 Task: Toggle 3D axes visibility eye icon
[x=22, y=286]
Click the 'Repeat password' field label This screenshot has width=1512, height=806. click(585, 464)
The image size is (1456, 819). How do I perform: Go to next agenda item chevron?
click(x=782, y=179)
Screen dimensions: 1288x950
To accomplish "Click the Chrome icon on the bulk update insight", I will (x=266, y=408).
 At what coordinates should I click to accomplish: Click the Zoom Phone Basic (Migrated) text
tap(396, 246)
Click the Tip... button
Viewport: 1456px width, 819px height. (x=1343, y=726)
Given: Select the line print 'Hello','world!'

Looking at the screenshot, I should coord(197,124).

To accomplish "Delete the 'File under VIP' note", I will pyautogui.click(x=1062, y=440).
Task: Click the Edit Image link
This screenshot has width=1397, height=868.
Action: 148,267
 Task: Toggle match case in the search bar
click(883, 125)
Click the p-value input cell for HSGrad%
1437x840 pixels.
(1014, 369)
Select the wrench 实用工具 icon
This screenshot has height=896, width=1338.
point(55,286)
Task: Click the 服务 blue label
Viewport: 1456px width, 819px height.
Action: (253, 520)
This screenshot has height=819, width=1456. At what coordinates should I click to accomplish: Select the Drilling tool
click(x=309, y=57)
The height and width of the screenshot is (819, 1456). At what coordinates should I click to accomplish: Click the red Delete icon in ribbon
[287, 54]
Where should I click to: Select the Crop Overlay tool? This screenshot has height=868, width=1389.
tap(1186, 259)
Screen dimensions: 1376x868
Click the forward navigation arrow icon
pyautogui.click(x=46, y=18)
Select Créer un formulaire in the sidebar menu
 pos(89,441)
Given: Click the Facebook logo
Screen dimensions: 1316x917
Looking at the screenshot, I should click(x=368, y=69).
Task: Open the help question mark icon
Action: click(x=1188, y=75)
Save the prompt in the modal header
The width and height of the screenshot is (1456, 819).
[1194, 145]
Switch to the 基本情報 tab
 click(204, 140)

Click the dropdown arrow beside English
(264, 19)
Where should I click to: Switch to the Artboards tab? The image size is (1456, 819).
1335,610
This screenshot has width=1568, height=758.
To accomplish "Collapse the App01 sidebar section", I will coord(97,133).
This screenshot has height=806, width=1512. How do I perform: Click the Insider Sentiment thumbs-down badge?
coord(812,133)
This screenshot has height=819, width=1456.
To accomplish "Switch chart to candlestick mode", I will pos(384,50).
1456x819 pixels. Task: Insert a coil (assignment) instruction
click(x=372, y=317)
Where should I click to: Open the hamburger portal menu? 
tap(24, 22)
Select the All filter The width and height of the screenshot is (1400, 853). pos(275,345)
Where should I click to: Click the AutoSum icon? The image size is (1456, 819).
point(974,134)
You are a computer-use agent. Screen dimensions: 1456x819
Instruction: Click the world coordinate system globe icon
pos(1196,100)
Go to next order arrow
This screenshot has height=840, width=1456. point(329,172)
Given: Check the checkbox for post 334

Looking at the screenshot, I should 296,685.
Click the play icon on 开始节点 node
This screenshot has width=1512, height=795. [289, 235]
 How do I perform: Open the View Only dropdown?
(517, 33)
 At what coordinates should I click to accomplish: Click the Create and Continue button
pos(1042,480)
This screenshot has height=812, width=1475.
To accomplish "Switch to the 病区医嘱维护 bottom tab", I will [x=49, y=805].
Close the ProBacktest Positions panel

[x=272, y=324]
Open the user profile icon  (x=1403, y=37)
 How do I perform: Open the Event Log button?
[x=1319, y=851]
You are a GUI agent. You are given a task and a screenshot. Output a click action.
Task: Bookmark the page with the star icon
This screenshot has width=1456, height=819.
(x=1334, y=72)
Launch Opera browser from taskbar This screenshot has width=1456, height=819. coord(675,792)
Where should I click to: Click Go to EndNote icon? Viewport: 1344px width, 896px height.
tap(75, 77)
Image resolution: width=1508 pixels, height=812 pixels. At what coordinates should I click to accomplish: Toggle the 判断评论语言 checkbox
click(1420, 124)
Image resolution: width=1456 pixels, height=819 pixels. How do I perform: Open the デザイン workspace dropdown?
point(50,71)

────────────────────────────────────────

Please write the listing out again, matching each line exactly.

 Task: Toggle 3D axes visibility eye icon
[x=22, y=286]
Click the 'Repeat password' field label This screenshot has width=1512, height=806. click(585, 464)
The image size is (1456, 819). How do I perform: Go to next agenda item chevron?
click(x=782, y=179)
Screen dimensions: 1288x950
To accomplish "Click the Chrome icon on the bulk update insight", I will (x=266, y=408).
 At what coordinates should I click to accomplish: Click the Zoom Phone Basic (Migrated) text
tap(396, 246)
Click the Tip... button
Viewport: 1456px width, 819px height. (x=1343, y=726)
Given: Select the line print 'Hello','world!'

Looking at the screenshot, I should coord(197,124).

To accomplish "Delete the 'File under VIP' note", I will pyautogui.click(x=1062, y=440).
Task: Click the Edit Image link
This screenshot has width=1397, height=868.
Action: 148,267
 Task: Toggle match case in the search bar
click(883, 125)
Click the p-value input cell for HSGrad%
1437x840 pixels.
(1014, 369)
Select the wrench 实用工具 icon
This screenshot has height=896, width=1338.
point(55,286)
Task: Click the 服务 blue label
Viewport: 1456px width, 819px height.
Action: (253, 520)
This screenshot has height=819, width=1456. At what coordinates should I click to accomplish: Select the Drilling tool
click(x=309, y=57)
The height and width of the screenshot is (819, 1456). At what coordinates should I click to accomplish: Click the red Delete icon in ribbon
[287, 54]
Where should I click to: Select the Crop Overlay tool? This screenshot has height=868, width=1389.
tap(1186, 259)
Screen dimensions: 1376x868
Click the forward navigation arrow icon
pyautogui.click(x=46, y=18)
Select Créer un formulaire in the sidebar menu
 pos(89,441)
Given: Click the Facebook logo
Screen dimensions: 1316x917
Looking at the screenshot, I should click(x=368, y=69).
Task: Open the help question mark icon
Action: click(x=1188, y=75)
Save the prompt in the modal header
The width and height of the screenshot is (1456, 819).
[1194, 145]
Switch to the 基本情報 tab
 click(204, 140)

Click the dropdown arrow beside English
(264, 19)
Where should I click to: Switch to the Artboards tab? The image size is (1456, 819).
1335,610
This screenshot has width=1568, height=758.
To accomplish "Collapse the App01 sidebar section", I will coord(97,133).
This screenshot has height=806, width=1512. How do I perform: Click the Insider Sentiment thumbs-down badge?
coord(812,133)
This screenshot has height=819, width=1456.
To accomplish "Switch chart to candlestick mode", I will pos(384,50).
1456x819 pixels. Task: Insert a coil (assignment) instruction
click(x=372, y=317)
Where should I click to: Open the hamburger portal menu? 
tap(24, 22)
Select the All filter The width and height of the screenshot is (1400, 853). pos(275,345)
Where should I click to: Click the AutoSum icon? The image size is (1456, 819).
point(974,134)
You are a computer-use agent. Screen dimensions: 1456x819
Instruction: Click the world coordinate system globe icon
pos(1196,100)
Go to next order arrow
This screenshot has height=840, width=1456. point(329,172)
Given: Check the checkbox for post 334

Looking at the screenshot, I should 296,685.
Click the play icon on 开始节点 node
This screenshot has width=1512, height=795. [289, 235]
 How do I perform: Open the View Only dropdown?
(517, 33)
 At what coordinates should I click to accomplish: Click the Create and Continue button
pos(1042,480)
This screenshot has height=812, width=1475.
To accomplish "Switch to the 病区医嘱维护 bottom tab", I will [x=49, y=805].
Close the ProBacktest Positions panel

[x=272, y=324]
Open the user profile icon  (x=1403, y=37)
 How do I perform: Open the Event Log button?
[x=1319, y=851]
You are a GUI agent. You are given a task and a screenshot. Output a click action.
Task: Bookmark the page with the star icon
This screenshot has width=1456, height=819.
(x=1334, y=72)
Launch Opera browser from taskbar This screenshot has width=1456, height=819. coord(675,792)
Where should I click to: Click Go to EndNote icon? Viewport: 1344px width, 896px height.
tap(75, 77)
Image resolution: width=1508 pixels, height=812 pixels. At what coordinates should I click to accomplish: Toggle the 判断评论语言 checkbox
click(1420, 124)
Image resolution: width=1456 pixels, height=819 pixels. How do I perform: Open the デザイン workspace dropdown?
point(50,71)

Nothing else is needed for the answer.